Rupert Murdoch is 'evil', former editor Sir Harold Evans tells Leveson Inquiry
James Cusick is political correspondent of The Independent and The Independent on Sunday. As an experienced member of the lobby, he has previously worked at The Sunday Times and the BBC. His career as a journalist has been split between print and television, including senior positions as producer with Sir David Frost and at BBC Newsnight. He is also an award-winning golf and travel writer, working for over a decade as the UK contributing editor for one of the USA’s leading golf magazines. He broadcasts regularly for the BBC and CNN. He lives in London.
Friday 18 May 2012
Sir Harold Evans, editor of The Sunday Times from 1967 to 1981, described his former employer Rupert Murdoch as "evil incarnate" in his evidence yesterday to the Leveson Inquiry.
In 1981 a number of groups were vying to take over The Sunday Times but Mr Murdoch's bid was favoured because "he was the man to take on the unions", Sir Harold said. Sir Harold was involved in a management takeover bid and believed the Murdoch proposal would go before the monopolies commission but the deal went through in three days.
He told the inquiry that Mr Murdoch met former Prime Minister Margaret Thatcher ahead of the takeover, despite the businessman's denials that talks took place. "There was a meeting on 4 January and Mrs Thatcher did a secret deal with Mr Murdoch," he said. "It was ridiculous to suggest you can't go to the monopolies commission for the most important newspaper takeover in British history," he added. "In three days a newspaper merger went through and it went through on falsehood and false figures."

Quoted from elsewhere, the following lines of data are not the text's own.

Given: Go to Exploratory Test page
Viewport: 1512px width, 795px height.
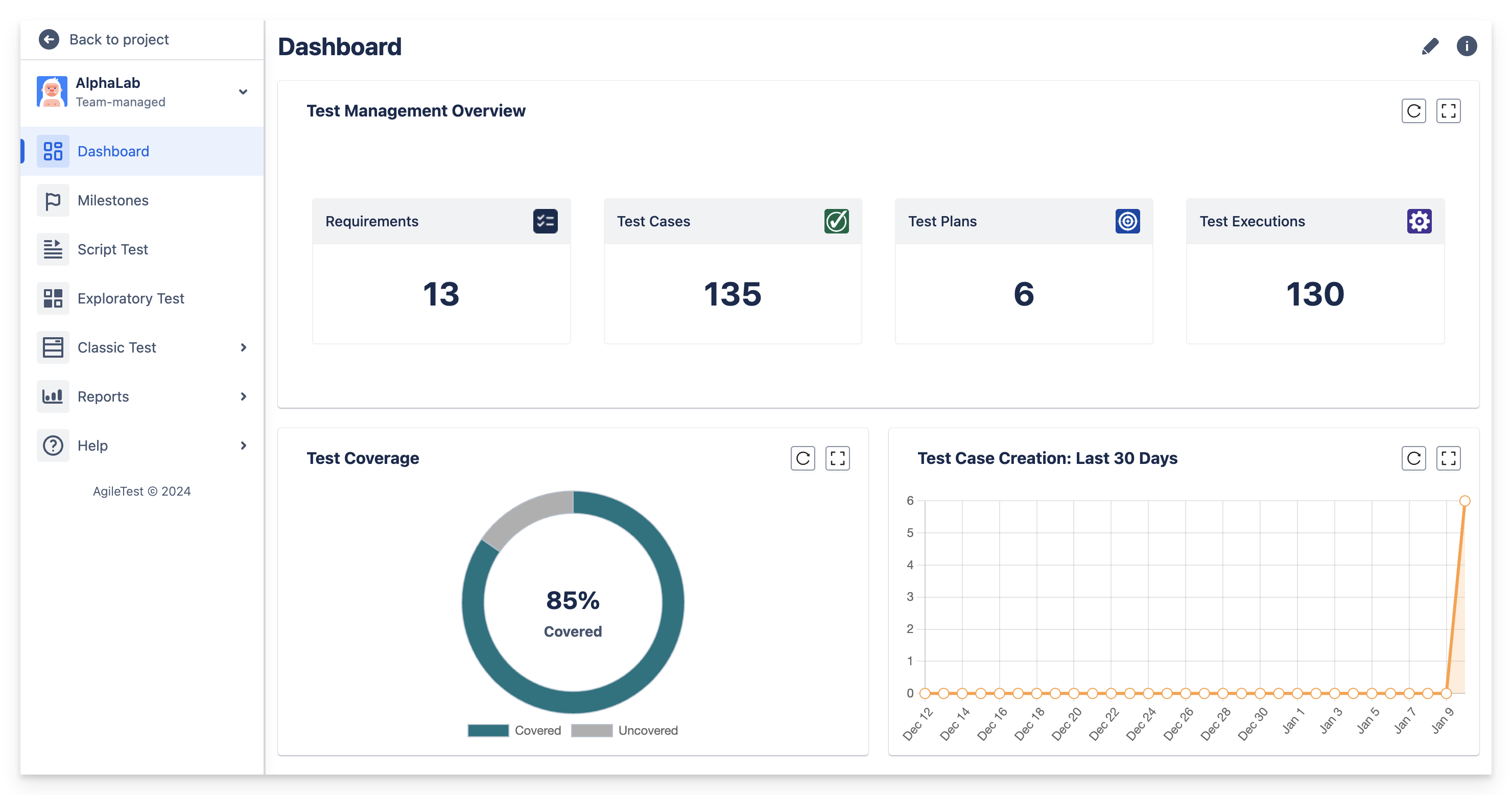Looking at the screenshot, I should click(130, 298).
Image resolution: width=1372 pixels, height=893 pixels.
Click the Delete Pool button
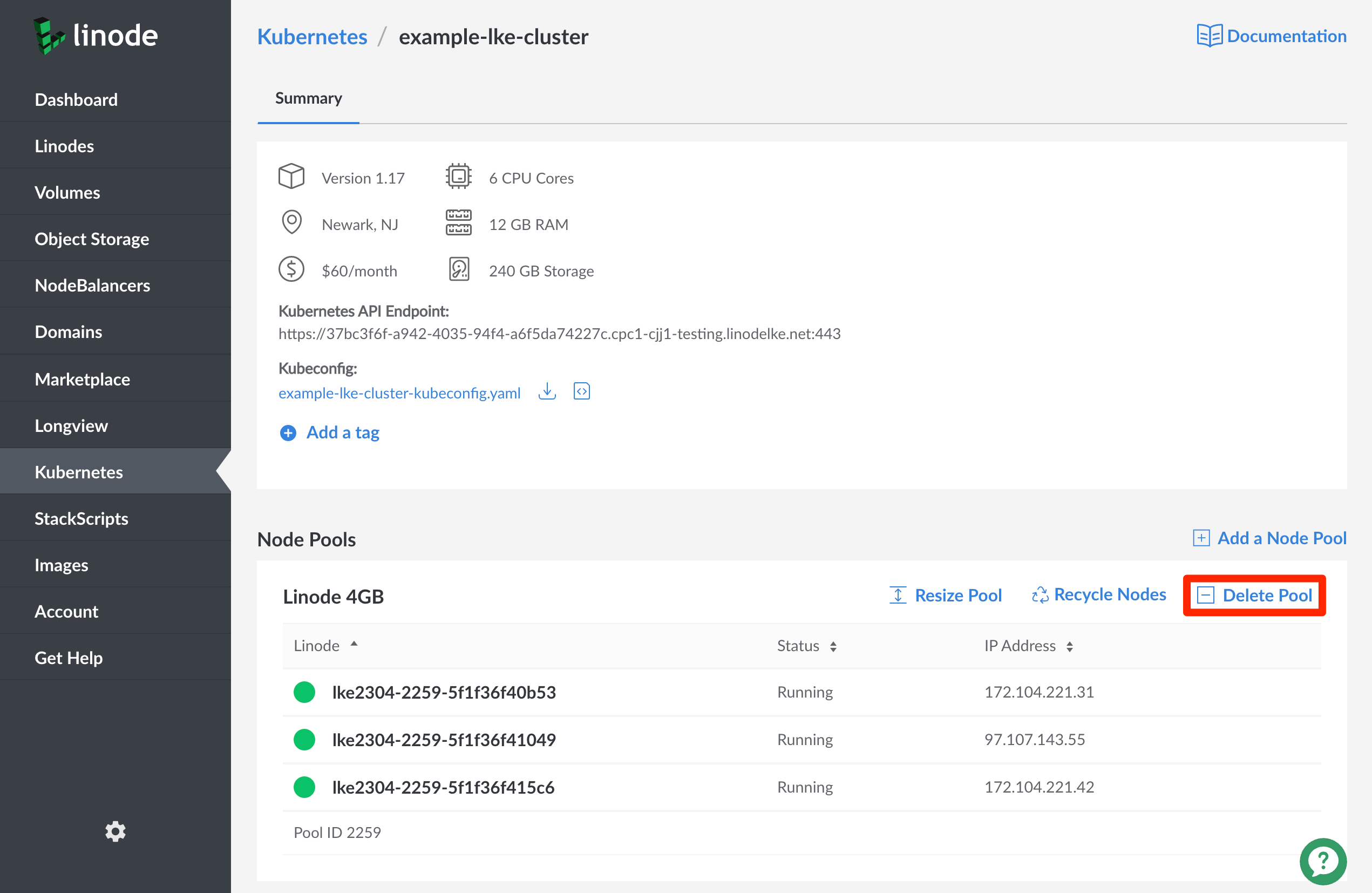1254,595
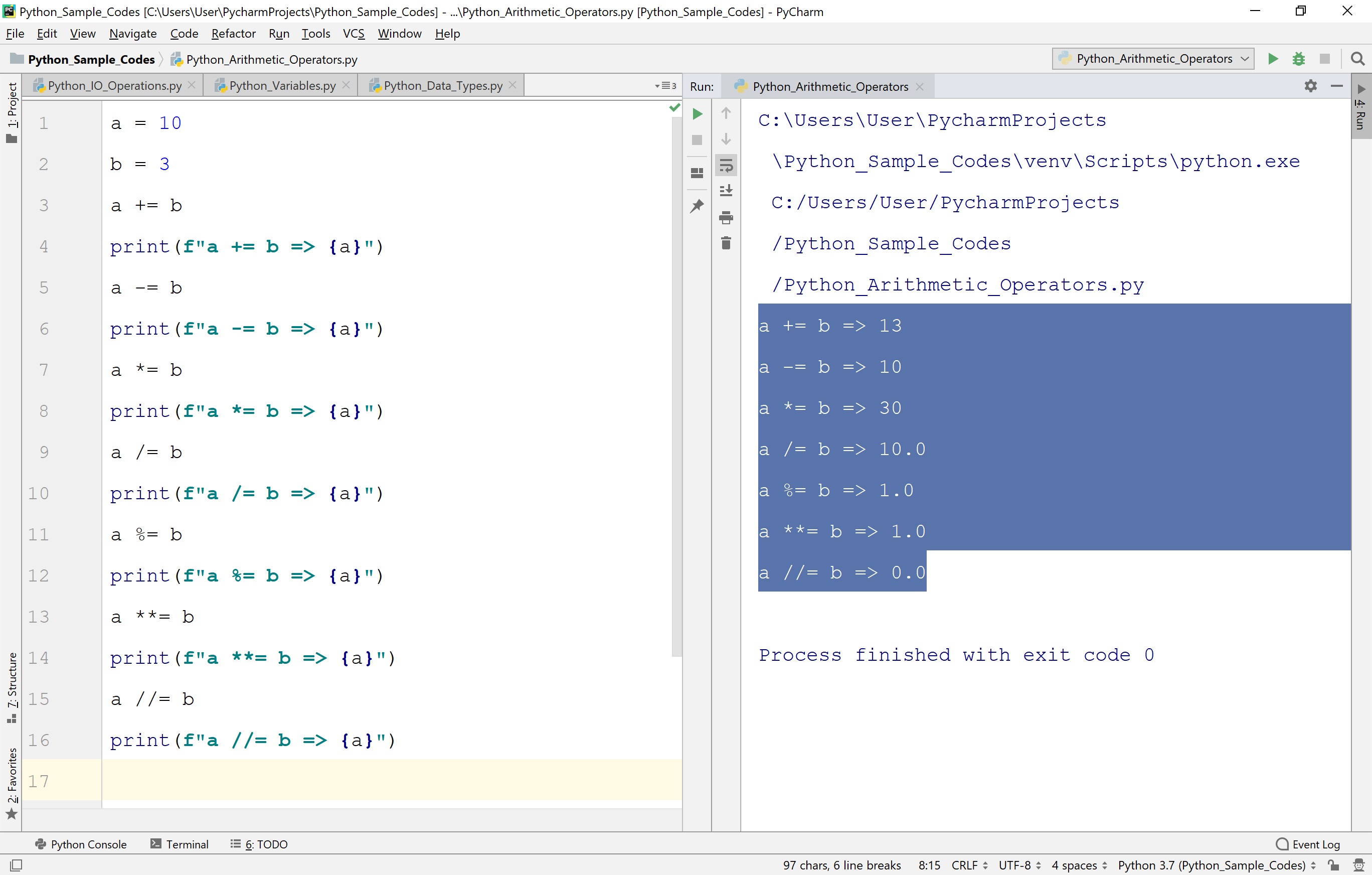This screenshot has width=1372, height=875.
Task: Switch to the Python_Data_Types.py tab
Action: point(442,85)
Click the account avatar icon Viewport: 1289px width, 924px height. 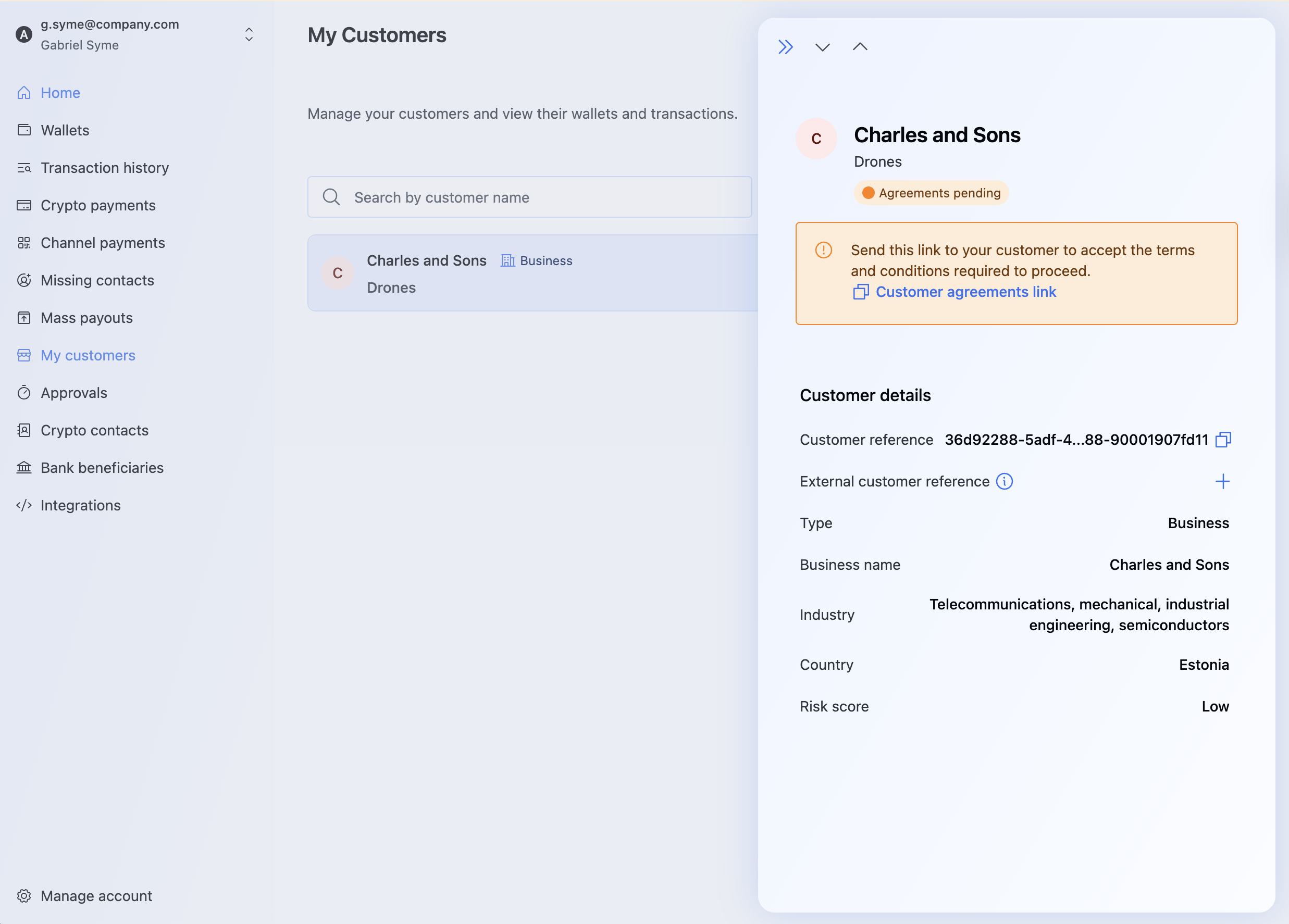24,35
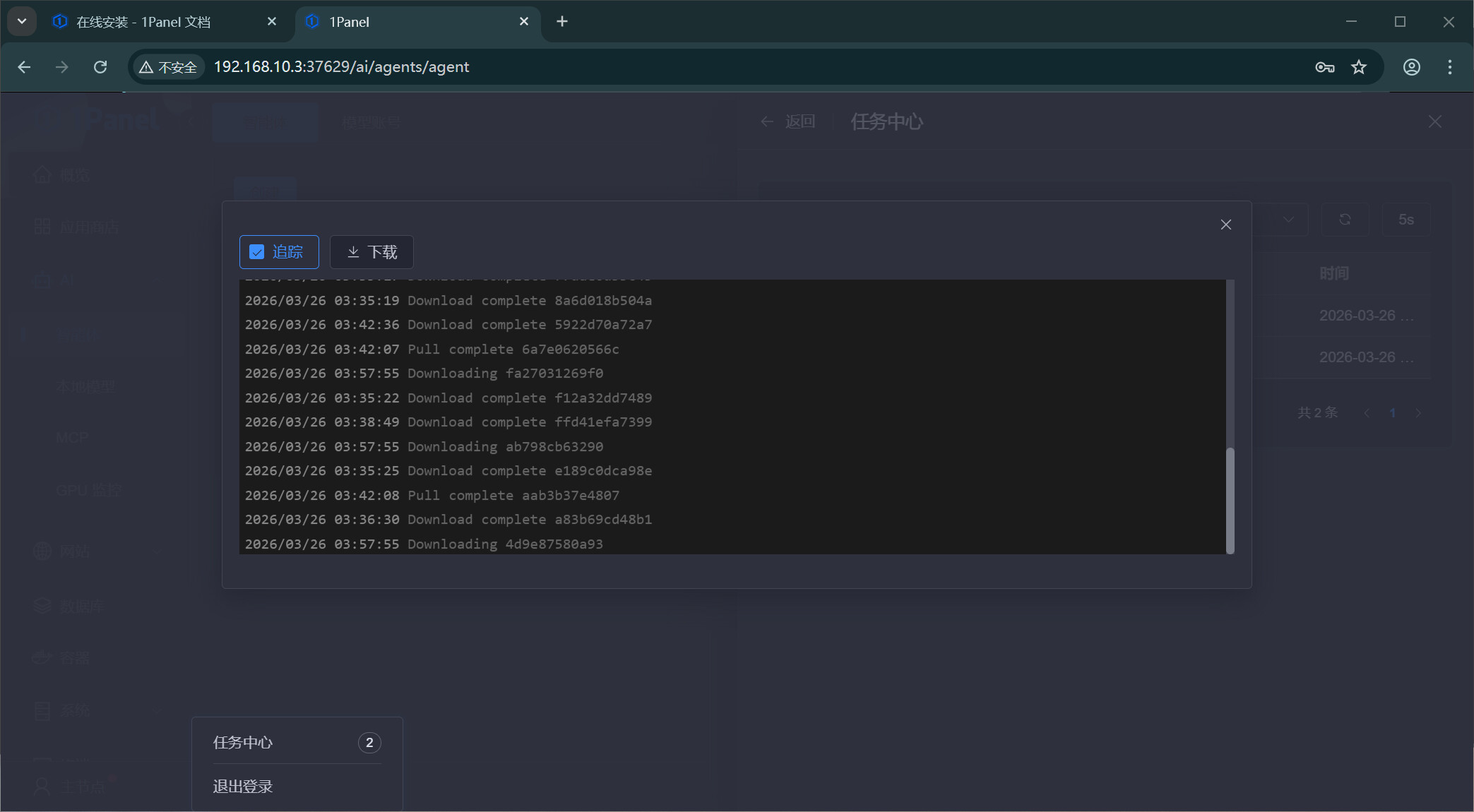The image size is (1474, 812).
Task: Open browser profile account icon
Action: pyautogui.click(x=1411, y=67)
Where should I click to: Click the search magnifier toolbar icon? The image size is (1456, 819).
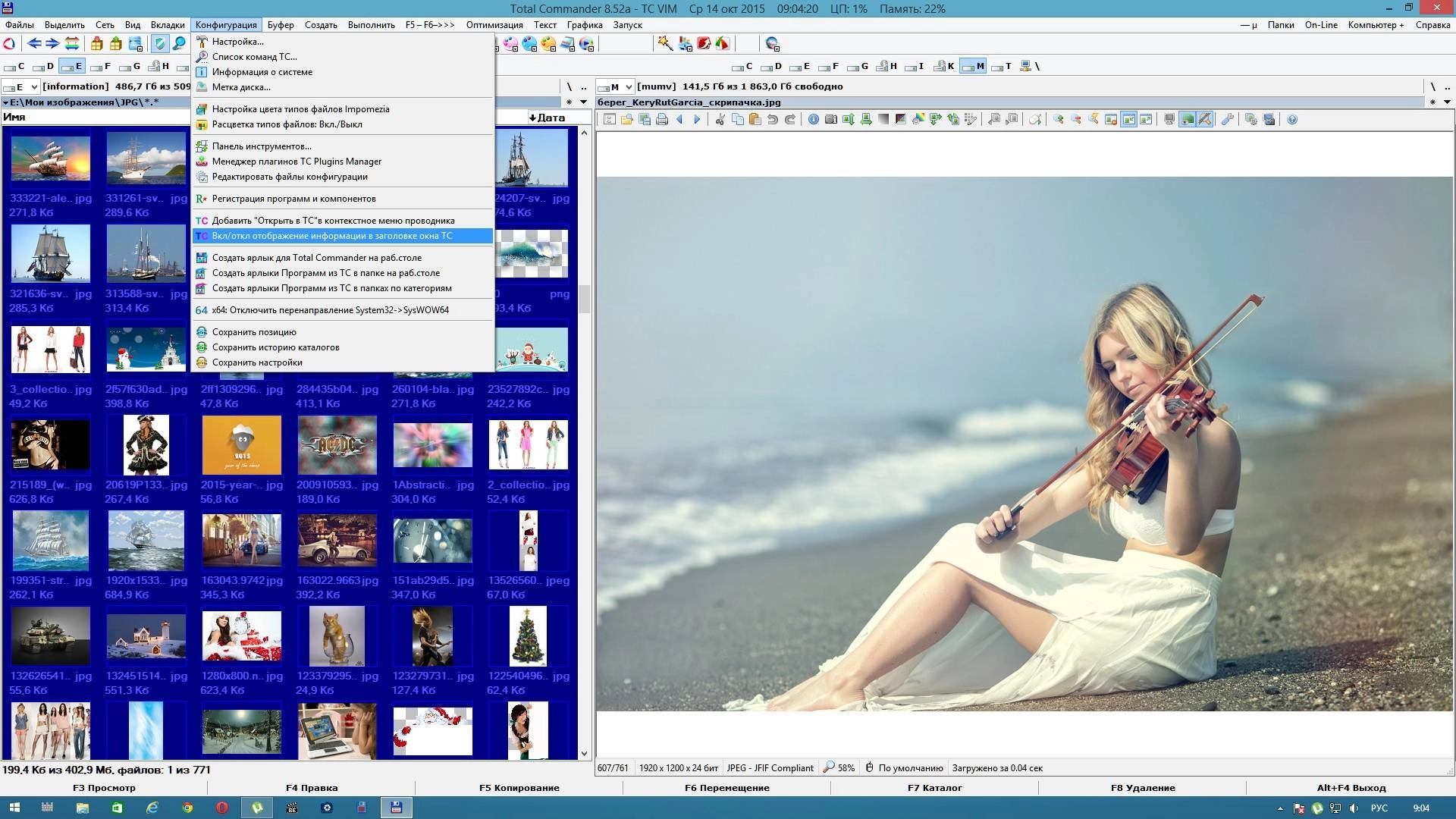click(x=179, y=44)
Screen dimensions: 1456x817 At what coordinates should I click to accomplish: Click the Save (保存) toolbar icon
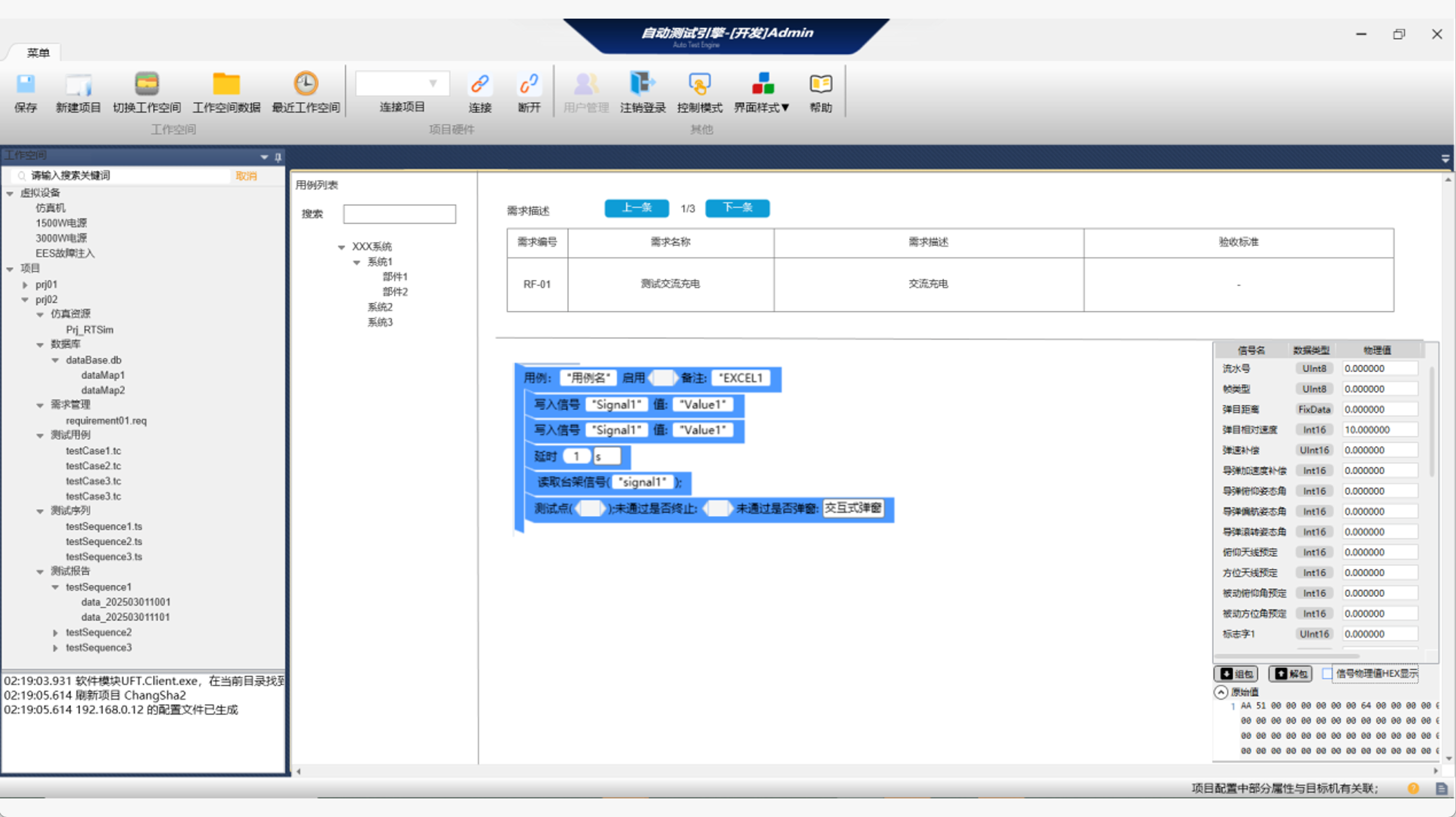[26, 85]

Sir Harold feared Mr Murdoch's arrival in England would have a deteriorating effect on tabloid journalism. The pair almost resorted to "fisticuffs" over a row about editorial content during a dinner at Sir Harold's home.
Relations became even more strained as they clashed over the stance of the paper on Mrs Thatcher's policies. "Mr Murdoch was constantly sending for my staff without telling me and telling them what the paper should be."
Mr Murdoch told one journalist his leader columns were too long and insisted he should be "attacking the Russians more".
Sir Harold said that eventually he resigned because he was "absolutely disgusted, dismayed and demoralised by living in a vindictive, punitive atmosphere".